Rupert continues to claim today that he was unaware of any financial contributions to the National Party, despite there being extensive evidence of collaboration with the system. His assertions have not been tested in a court of law. Open secret’s Hennie van Vuuren for instance, has already demonstrated extensive links between the Naspers corporation and the National Party.
The letters between Anton Rupert and various National Party leaders such as PW Botha, all point to the fact that the Rupert’s business partners included apartheid finance minister Owen Horwood and titular head of the country, Nico Diederichs.
The Rupert’s though critical of the apartheid policy of separate development, had instead advocated a form of “Volkstaat” in the form of a Swiss Canton System, which would have kept large swathes of the country under white rule. The logical extension some might say to the policy of apartheid bantustans, and which would, in the Rupert’s view, have been maintained in comparison to the federalist position, a position which resulted in the system we have today.
Since the winding up of the TRC, there have been several inquests, notably the Timol Inquest and Aggett Inquest in which apartheid agent Paul Erasmus has given damming testimony of the dirty tricks campaign waged against activists and the anti-apartheid press under the aegis of a state funded by the Ruperts.

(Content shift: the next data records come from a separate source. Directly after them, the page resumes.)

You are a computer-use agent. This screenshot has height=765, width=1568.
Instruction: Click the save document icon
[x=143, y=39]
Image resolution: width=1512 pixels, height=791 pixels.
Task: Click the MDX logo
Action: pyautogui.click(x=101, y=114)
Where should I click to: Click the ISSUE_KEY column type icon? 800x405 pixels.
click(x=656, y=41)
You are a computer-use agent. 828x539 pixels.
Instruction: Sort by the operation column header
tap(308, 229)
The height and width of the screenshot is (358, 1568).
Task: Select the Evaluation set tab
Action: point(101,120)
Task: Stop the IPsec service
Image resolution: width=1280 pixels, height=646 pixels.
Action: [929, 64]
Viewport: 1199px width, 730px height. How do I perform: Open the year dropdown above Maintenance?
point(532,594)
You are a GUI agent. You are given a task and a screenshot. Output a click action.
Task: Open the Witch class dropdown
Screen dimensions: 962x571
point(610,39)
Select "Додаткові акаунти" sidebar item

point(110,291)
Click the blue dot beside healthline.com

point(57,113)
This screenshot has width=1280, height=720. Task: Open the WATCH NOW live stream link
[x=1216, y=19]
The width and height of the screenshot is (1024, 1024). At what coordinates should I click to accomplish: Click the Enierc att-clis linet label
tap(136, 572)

Surely time for the Zondo Commission to expand its terms of reference to include the many sweetheart deals involving ANC party officials and the media, the least of which is the role played by PW Botha in his award of South Africa’s only pay-television licence to Multichoice, and the corruption which has kept apartheid litigation out of court, despite the TRC process. It should be remembered that those who received amnesty did not receive amnesty against future crimes.
(1) Objections lodged before the Competition Commission by Johannic to a merger between Kagiso and NAIL were overruled in 2003, since ‘Tiso consortium had effectively bought up to 81.9 % of the “N” shares in Nail and 31.8 % of the ordinary shares’.
‘New Africa Investments Ltd was founded in the early Nineties by Dr Nthato Motlana, with 16 per cent of Metropolitan Life, unloaded by an altruistic Sankorp in the cause of ’empawamenti’. The hammer behind Nail was token mlungu Jonty Sandler, who had earlier cost his bankers a bundle at Nasrec’
(3) Some 11+ subsequent mergers by Kagiso were given the green light by CompCom.
‘Criticism has focused on the four directors – three black, one white – of New African Investments Limited (Nail). They planned to ask shareholders to grant them share options worth £13m, which would have put about £2m in the pockets of each.’
‘The first empowerment deal done in South Africa was Sanlam’s sale of a stake in Metropolitan to a little-known entity called New Africa Investments (Nail). In 1993, more than 10 years before the first BEE legislation was introduced, Sanlam rushed the sale through when it heard that Anglo American was about to do a similar transaction with its insurance operation, African Life.’